(Required work) Determine how many lines in the rows below contain the string "icon". Reply with the number alone.

++++++

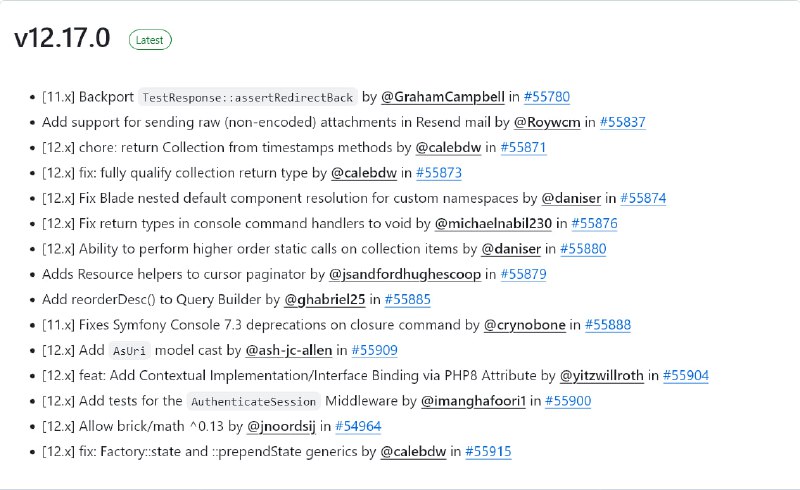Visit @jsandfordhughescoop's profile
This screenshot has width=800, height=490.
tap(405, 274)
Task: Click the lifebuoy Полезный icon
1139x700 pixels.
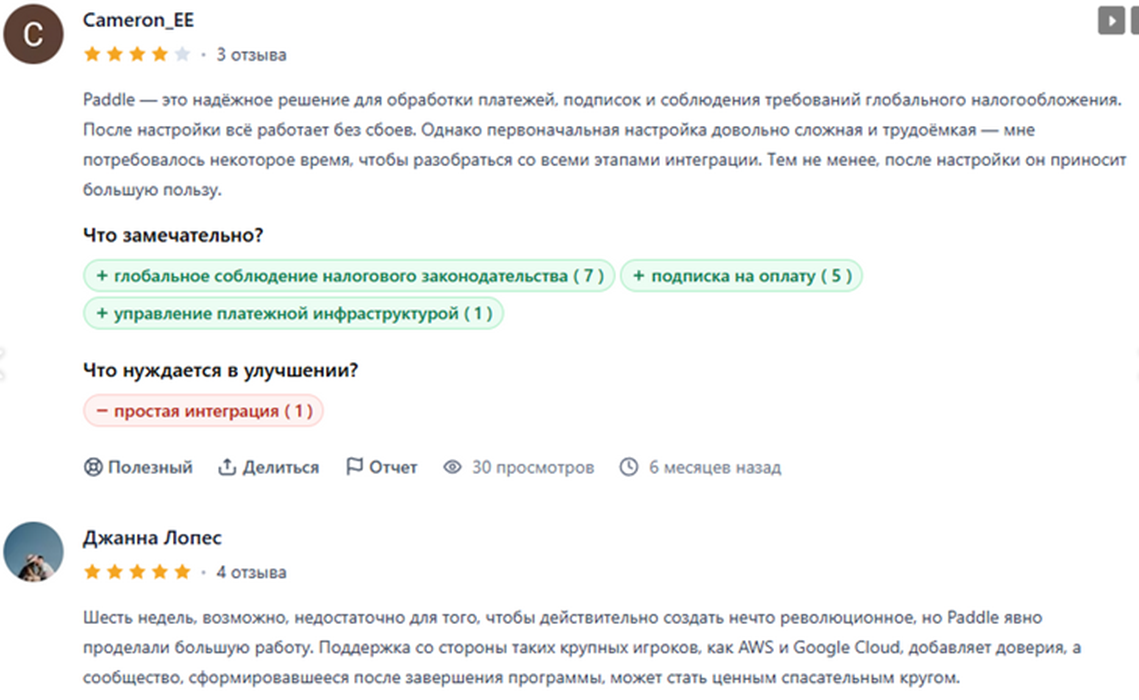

++++++

(Exercise output) 1